BEGIN Quoted passage

Chemistry of the metal carbonyls. Part LX. Halogeno(organo-group IVB) carbonyls of ruthenium and osmium

Abstract

Bromine or iodine react with the complexes [(Me₃Si)Ru(CO)₄]₂, [(Me₃Ge)Ru(CO)₄]₂, and [(Me₃Si)Os(CO)₄]₂ in hexane to form compounds trans-[(Me₃M)M′(CO)₄X](M = Si or Ge; M′= Ru or Os; X = Br or I). Several of these complexes, and the corresponding tin compounds, can also be obtained by selective halogen cleavage of the Group IVB–transition-metal bonds in the compounds [(Me₃M)₂M′(CO)₄]. The monohalides [(Me₃M)M′-(CO)₄X] readily lose carbon monoxide to afford halogen-bridged complexes [(Me₃M)M′(CO)₃X]₂. I.r. and ¹H n.m.r. spectroscopy indicate that these complexes exist as isomeric mixtures. Triphenylphosphine cleaves the halogen bridges of the dimeric species to give stable compounds [(Me₃M)M′(CO)₃(PPh₃)X], which are less well prepared directly from [(Me₃M)M′(CO)₄X]. The hydrides [(Me₃M)Ru(CO)₃(PPh₃)H](M = Si or Sn) have been obtained by sodium borohydride reduction of the iodides. The carbonyl [(Me₃Si)Ru(CO)₄Re(CO)₅] is described.

END Quoted passage
BEGIN Data for review

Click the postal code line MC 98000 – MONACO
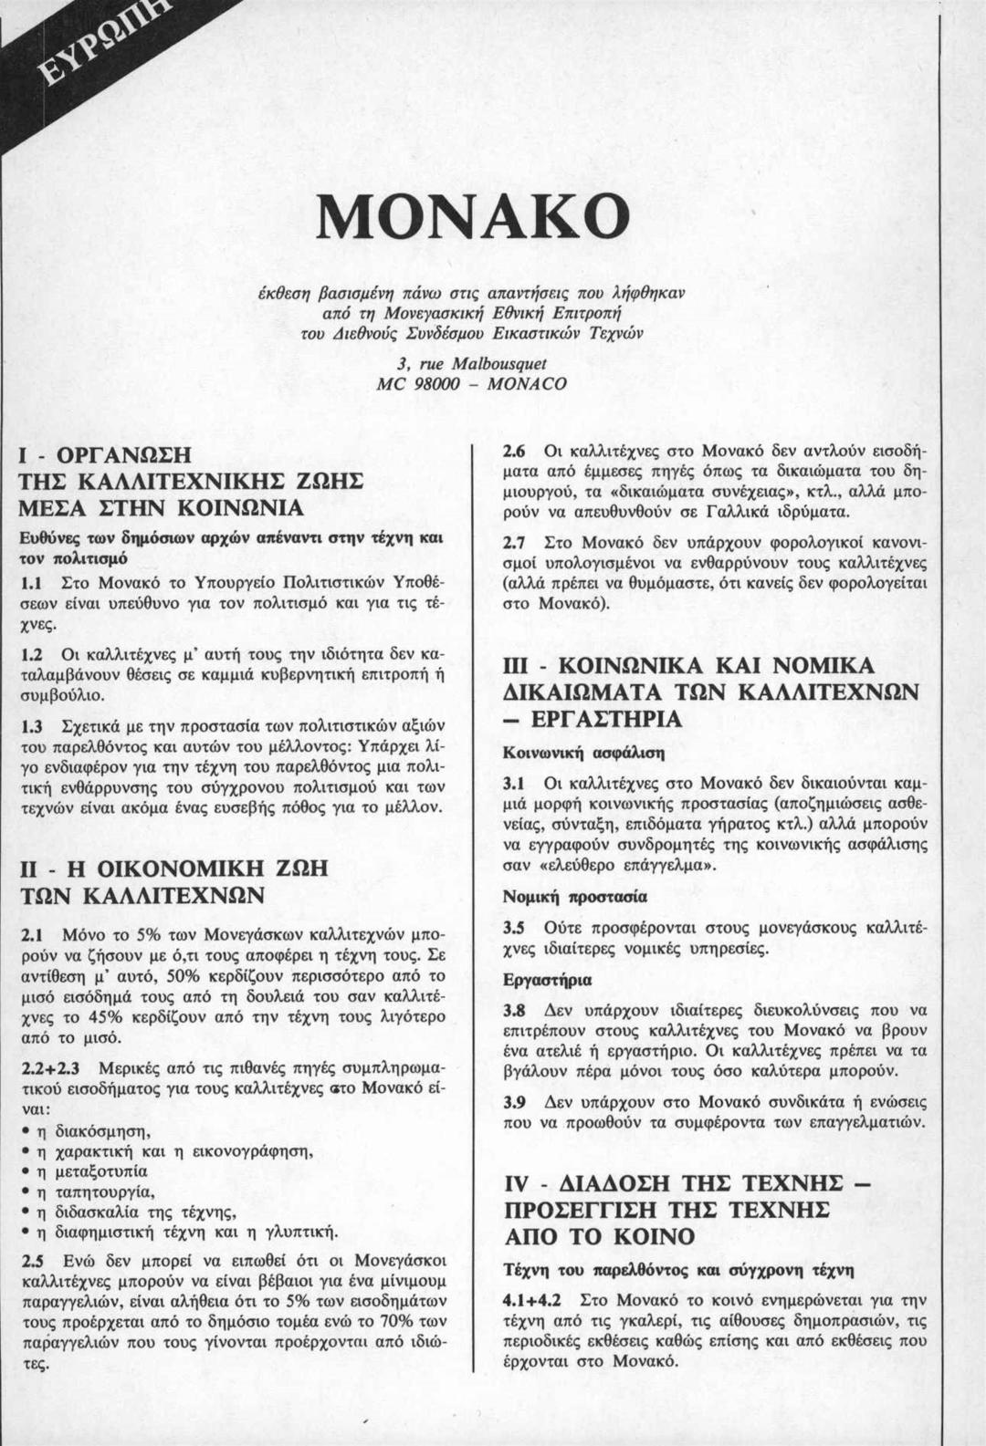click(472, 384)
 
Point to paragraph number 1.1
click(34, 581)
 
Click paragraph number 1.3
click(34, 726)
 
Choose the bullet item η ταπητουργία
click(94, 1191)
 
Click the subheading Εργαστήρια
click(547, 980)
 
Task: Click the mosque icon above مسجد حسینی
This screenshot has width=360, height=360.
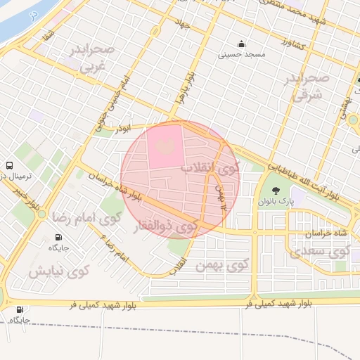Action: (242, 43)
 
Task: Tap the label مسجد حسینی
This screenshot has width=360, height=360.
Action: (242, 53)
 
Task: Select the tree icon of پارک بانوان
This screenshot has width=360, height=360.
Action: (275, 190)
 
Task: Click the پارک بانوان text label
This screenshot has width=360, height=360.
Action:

END Data for review

For each statement below, say whether it agrees with the abstract above on halogeno carbonyls of ruthenium and osmium. Answer yes or no, and quote the words from the abstract that decide it.
1. The monohalides lose carbon monoxide to give halogen-bridged complexes.
2. The triphenylphosphine compounds are best prepared directly from the tetracarbonyl monohalides.
3. The hydrides were obtained by sodium borohydride reduction of the bromides.

1. Yes: "The monohalides [(Me₃M)M′-(CO)₄X] readily lose carbon monoxide to afford halogen-bridged complexes [(Me₃M)M′(CO)₃X]₂."
2. No: "which are less well prepared directly from [(Me₃M)M′(CO)₄X]"
3. No: "have been obtained by sodium borohydride reduction of the iodides"